Angus brought the chair over and gripped the back of it, nearly overcome by the familiar rounded forehead, prominent cheekbones, the light brows, the small black mole beneath the earlobe. A gauze dressing was taped across Ebbin’s cheek, split and swollen now, and dark red with bruising. His hair, Angus noted, was parted on the opposite side. He was in blue pajamas. He did not open his eyes when Angus sat down.
His uniform, neatly folded, was at the foot of the bed. Angus stared at the badge. How had he switched regiments? He looked down at the deep blues and greens of his kilt, at the yellow line rippling through the pleats, and remembered Hettie Ellen in a plaid skirt, its greens and yellows blending into the dappled greens of the woods behind his father’s house where, back against a tree trunk, he’d been sketching afternoon sunlight through the trees. Bending through the branches, light flecked her blouse, caught her swept-up hair, the silver buckle of her school pin. Your father told me I might find you here, she said. I’m home on holiday. Half a term left and I’ll be done. Brought you something. She held out two thin sable brushes and took a step toward him, a willow in sunlight. A twig snapped beneath her feet. Hettie. Home from school.

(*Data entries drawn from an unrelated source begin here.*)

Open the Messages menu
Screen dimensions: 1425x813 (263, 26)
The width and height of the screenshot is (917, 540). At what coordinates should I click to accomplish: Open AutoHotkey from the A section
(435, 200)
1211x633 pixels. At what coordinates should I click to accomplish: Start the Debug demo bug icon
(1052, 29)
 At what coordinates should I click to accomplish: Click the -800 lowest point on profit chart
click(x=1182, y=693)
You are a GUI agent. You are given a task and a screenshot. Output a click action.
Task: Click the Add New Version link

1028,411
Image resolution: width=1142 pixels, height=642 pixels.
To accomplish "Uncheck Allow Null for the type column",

Alone with him.
He turned back to Ebbin. Laurie, short for Lawrence. What terrible thing had happened that he took another man’s name, another man’s uniform and rank? Angus found the situation so preposterous that he began to believe the answer would be easy to grasp as soon as Ebbin regained himself.
“Ebbin,” he whispered. “Open your eyes. It’s me, Angus.” Surely Ebbin could not resist his voice, surely not his name. Not this time. But he did.
Angus tried his other tack. “Soldier, I’m talking to you.”
Ebbin’s eyes snapped open.
Angus sat back hard. “Name and rank,” he said.